Moody stared coolly at Lang.
Lang glared at Jimmy.
Chloe rolled her eyes and quickly took her grandmother out of the house.
Chloe never saw her mother as respectful to anyone as she was to Moody, and her father as silent. Lang didn’t sit until Moody sat. There was no eating, drinking, or speaking, until Moody ate, drank, and spoke. Every other question out of Lang’s mouth was, do you have enough salt? More ice? Enough cream on the mashed potatoes? I made chocolate profiteroles for dessert, and fresh coffee, but I also have decaf, or some brandy, if you like. Of course I have whiskey. Would you like some now? Are you cold? Would you like a shawl? You’re too hot? Chloe, open all the windows. And bring in the floor fan from the shed.
Her mother sat in adoration. As if Moody had waltzed in, in light cloth, sans sandals, and beyond her stooped shoulders trembled two wings. That’s how Lang behaved around her husband’s mother. Not so much the husband.
“I fixed the screens,” Jimmy said in a stiff tone meant to convey he had built the Maginot Line—between himself and his mother.
Moody shrugged, as if his fixing the screens was an achievement on par with brushing his teeth. “Good,” she said. “Because I don’t enjoy mosquitoes.”
When Lang would pass Moody’s chair, she’d place her hand gently on the white-haired woman’s shoulder, patting her. It would be amusing if it weren’t so exasperating. All the while Jimmy gazed upon his wife with a pungent mixture of compassion and hostility.

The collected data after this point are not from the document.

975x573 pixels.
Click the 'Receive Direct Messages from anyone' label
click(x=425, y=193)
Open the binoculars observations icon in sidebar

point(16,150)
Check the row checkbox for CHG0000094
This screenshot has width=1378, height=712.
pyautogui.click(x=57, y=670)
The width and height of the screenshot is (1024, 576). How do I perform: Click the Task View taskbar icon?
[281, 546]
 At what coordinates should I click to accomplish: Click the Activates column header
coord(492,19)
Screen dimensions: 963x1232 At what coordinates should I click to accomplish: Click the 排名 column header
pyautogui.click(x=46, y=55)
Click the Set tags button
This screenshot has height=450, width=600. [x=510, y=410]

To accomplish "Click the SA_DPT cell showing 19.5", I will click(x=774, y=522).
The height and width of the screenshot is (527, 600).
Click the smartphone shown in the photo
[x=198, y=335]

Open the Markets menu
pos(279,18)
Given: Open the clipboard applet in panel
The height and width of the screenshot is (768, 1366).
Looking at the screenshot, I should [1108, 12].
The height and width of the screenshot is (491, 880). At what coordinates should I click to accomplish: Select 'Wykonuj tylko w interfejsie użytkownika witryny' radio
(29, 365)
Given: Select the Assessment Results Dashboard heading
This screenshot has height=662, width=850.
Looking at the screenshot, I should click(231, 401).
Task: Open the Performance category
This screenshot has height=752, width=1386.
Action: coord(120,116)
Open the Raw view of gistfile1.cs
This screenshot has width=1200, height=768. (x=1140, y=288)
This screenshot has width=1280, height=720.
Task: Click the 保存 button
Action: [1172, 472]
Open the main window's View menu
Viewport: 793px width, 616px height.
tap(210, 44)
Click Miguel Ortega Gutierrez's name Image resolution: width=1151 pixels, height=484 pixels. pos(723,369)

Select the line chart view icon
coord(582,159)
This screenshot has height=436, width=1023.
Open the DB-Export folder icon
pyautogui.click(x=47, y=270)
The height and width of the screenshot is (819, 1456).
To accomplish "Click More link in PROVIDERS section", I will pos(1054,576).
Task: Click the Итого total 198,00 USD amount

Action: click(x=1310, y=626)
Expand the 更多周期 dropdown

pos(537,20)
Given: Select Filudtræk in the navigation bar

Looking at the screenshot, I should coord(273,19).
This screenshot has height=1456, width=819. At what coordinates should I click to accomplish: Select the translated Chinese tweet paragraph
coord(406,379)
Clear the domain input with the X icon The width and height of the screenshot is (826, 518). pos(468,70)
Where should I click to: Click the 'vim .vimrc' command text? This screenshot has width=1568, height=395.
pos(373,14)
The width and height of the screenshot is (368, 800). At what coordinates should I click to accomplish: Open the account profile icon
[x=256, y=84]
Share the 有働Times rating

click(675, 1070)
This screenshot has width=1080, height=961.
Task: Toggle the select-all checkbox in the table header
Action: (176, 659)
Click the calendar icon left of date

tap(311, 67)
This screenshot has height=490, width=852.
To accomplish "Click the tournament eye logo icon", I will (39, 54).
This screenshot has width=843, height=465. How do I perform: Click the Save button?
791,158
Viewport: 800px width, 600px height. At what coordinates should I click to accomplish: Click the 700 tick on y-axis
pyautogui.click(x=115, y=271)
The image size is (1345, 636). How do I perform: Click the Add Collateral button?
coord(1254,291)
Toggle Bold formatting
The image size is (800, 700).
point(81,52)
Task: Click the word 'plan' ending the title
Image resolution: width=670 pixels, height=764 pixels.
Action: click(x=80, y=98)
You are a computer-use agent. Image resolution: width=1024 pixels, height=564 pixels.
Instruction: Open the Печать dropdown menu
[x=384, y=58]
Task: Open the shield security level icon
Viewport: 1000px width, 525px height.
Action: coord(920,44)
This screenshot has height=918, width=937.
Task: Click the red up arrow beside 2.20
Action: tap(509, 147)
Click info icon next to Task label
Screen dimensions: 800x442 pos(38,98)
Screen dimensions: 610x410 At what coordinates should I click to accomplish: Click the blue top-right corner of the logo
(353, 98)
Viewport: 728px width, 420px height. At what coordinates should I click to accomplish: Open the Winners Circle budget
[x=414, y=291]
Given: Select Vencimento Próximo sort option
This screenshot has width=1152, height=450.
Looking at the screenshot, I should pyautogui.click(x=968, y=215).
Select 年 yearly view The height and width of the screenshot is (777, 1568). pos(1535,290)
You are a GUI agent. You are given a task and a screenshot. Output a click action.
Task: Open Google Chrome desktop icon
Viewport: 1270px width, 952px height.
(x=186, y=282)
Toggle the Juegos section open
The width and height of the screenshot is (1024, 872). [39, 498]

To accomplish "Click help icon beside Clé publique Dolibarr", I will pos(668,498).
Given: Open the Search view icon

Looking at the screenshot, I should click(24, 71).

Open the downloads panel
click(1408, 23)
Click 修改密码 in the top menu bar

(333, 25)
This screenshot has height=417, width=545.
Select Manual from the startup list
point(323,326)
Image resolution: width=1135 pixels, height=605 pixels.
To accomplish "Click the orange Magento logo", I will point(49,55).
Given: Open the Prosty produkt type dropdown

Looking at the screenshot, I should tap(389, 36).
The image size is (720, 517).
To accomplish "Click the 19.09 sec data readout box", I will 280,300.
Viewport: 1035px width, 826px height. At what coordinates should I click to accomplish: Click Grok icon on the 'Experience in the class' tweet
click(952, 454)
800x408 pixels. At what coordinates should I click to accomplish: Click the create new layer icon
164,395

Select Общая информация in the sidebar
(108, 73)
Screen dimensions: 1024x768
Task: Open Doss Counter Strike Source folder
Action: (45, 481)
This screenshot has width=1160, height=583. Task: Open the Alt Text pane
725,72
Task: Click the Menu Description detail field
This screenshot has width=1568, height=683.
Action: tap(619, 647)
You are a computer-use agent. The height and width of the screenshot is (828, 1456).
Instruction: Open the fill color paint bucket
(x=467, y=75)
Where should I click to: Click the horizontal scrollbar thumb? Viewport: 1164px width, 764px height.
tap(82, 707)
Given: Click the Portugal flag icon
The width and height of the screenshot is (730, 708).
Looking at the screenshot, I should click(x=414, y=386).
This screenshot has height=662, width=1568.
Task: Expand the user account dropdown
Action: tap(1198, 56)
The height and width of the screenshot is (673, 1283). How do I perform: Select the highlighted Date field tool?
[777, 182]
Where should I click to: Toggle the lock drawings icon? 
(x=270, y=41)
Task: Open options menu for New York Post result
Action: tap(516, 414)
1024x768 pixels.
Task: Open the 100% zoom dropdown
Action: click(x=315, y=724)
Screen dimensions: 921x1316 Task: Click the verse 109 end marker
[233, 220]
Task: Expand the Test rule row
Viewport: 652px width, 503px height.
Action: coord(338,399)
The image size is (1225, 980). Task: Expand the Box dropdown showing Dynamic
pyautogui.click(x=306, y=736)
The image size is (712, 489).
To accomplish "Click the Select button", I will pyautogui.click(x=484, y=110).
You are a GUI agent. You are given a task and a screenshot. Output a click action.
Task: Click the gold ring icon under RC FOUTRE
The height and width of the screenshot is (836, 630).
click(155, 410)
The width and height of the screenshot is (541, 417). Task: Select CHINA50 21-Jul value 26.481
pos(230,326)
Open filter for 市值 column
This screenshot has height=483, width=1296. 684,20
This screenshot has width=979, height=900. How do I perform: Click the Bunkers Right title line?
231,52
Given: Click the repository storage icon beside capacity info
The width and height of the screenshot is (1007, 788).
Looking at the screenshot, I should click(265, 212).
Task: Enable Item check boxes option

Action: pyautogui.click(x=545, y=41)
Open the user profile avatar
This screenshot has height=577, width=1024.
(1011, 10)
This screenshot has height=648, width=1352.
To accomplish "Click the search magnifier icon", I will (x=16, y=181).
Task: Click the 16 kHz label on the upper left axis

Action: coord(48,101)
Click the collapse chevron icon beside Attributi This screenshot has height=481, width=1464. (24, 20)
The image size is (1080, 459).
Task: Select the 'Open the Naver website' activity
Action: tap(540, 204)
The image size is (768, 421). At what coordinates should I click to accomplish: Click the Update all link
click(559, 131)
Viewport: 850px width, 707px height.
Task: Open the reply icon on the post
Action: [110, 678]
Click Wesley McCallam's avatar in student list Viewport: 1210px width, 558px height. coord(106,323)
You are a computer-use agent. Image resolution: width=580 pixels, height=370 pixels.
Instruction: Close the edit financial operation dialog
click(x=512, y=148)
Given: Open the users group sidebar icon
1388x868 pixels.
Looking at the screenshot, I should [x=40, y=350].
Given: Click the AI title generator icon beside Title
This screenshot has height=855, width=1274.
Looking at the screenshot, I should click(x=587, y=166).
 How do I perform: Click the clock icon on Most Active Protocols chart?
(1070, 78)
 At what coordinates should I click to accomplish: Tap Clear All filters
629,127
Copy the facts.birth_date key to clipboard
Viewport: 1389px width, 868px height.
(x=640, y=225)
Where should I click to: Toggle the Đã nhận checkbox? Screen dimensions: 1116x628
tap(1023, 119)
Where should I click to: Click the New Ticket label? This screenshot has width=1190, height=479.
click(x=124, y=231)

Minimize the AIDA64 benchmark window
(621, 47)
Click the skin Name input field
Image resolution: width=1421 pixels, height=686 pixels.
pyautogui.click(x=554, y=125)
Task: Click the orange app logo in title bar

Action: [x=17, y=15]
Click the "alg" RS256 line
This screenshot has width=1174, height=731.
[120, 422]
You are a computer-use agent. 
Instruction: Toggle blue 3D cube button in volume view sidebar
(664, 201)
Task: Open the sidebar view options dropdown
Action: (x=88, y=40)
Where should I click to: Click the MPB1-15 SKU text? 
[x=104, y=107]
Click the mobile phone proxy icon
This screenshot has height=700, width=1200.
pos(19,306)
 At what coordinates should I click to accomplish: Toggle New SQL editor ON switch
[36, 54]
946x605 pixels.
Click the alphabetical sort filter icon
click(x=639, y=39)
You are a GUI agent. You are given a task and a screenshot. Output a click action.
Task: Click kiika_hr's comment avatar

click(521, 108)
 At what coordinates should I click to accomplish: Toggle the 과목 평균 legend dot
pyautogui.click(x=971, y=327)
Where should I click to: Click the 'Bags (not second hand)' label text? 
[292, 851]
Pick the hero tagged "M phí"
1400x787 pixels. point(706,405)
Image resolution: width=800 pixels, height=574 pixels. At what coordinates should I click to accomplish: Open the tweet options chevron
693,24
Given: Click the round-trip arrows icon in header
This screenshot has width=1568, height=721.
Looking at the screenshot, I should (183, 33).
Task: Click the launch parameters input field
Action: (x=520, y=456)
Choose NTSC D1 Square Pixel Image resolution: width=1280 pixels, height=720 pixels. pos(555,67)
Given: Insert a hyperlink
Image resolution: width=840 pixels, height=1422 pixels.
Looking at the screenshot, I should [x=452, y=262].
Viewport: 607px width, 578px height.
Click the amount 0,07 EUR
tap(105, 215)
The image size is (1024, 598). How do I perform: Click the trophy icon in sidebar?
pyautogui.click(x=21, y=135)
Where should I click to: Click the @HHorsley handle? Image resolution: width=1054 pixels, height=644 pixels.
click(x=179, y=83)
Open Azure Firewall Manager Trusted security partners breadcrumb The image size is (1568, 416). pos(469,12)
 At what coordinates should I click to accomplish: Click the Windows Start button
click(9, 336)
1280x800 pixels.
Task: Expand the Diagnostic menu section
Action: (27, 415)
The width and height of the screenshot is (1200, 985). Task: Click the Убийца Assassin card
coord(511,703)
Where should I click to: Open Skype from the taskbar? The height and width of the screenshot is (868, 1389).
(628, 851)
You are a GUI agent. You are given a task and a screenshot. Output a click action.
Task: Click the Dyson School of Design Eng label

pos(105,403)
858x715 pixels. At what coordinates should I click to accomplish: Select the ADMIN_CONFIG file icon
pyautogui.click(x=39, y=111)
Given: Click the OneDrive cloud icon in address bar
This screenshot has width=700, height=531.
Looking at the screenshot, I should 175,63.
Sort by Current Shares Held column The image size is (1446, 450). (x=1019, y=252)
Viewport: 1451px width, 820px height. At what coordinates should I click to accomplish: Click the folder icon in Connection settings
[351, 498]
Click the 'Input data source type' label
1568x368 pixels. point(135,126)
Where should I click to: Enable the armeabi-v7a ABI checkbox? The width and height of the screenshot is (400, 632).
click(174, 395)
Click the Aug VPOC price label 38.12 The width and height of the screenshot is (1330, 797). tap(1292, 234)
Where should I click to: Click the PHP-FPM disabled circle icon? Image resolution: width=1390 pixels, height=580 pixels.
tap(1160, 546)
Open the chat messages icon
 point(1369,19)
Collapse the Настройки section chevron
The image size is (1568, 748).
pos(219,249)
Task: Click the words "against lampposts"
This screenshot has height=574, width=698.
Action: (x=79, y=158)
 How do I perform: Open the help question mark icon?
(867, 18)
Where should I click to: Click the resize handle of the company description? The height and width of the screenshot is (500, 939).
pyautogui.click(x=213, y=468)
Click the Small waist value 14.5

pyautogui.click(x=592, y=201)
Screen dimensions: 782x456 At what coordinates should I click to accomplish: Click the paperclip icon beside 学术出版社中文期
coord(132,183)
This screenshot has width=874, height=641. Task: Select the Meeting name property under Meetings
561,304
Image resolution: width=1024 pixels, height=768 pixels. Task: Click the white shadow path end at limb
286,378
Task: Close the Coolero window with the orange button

A stressed and anxious Chloe was sullen and silent, like her father, though, she guessed, for different reasons. She and Jimmy sat gray like the unfallen Berlin Wall and stared at their food, at the darkening lake, warily at Lang and Moody across from them making small talk. Chewing her lip, counting to 741 by unlucky thirteens, Chloe tried to be still, to not think. The evening blossomed with the smell of mint and quivering fresh water.
“Moody, how are your flowers doing?” Chloe went over to her grandmother’s every spring and planted beautiful things in the raised black soil.
Moody made a face. “The flowers bring bees,” she said. “Which I also don’t enjoy, having grown up in a bee farmer’s house. Especially the blood orange tulips that came up a few weeks back. Pretty, but the bees! Never seen anything like it. Don’t plant those again.”
“Tulips are perennial, Moody. They come up on their own.”
“Well, plant something else. Something that doesn’t attract bees.”
“You want me,” Chloe asked slowly, letting it sink in, “to find flowers that don’t attract bees?”
Nothing sunk in. “No bees is what I want,” Moody said. “How you get there is your problem.”
Chloe’s scalp tingling, her skin shivering, she clawed at an old bite on her forearm. Was the grand diminutive woman ever going to get to the point of her visit?
There was much food and meaningless conversation before there was finally no food and a meaningful one. After coffee with Baileys, and a second helping of profiteroles (or was it a second helping of Baileys?) Mudita Devine, née Klavin, mother of six sons, oldest one deceased, Lochlan’s widow, fluttering Clarence Odbody clockmaker, opened her mouth.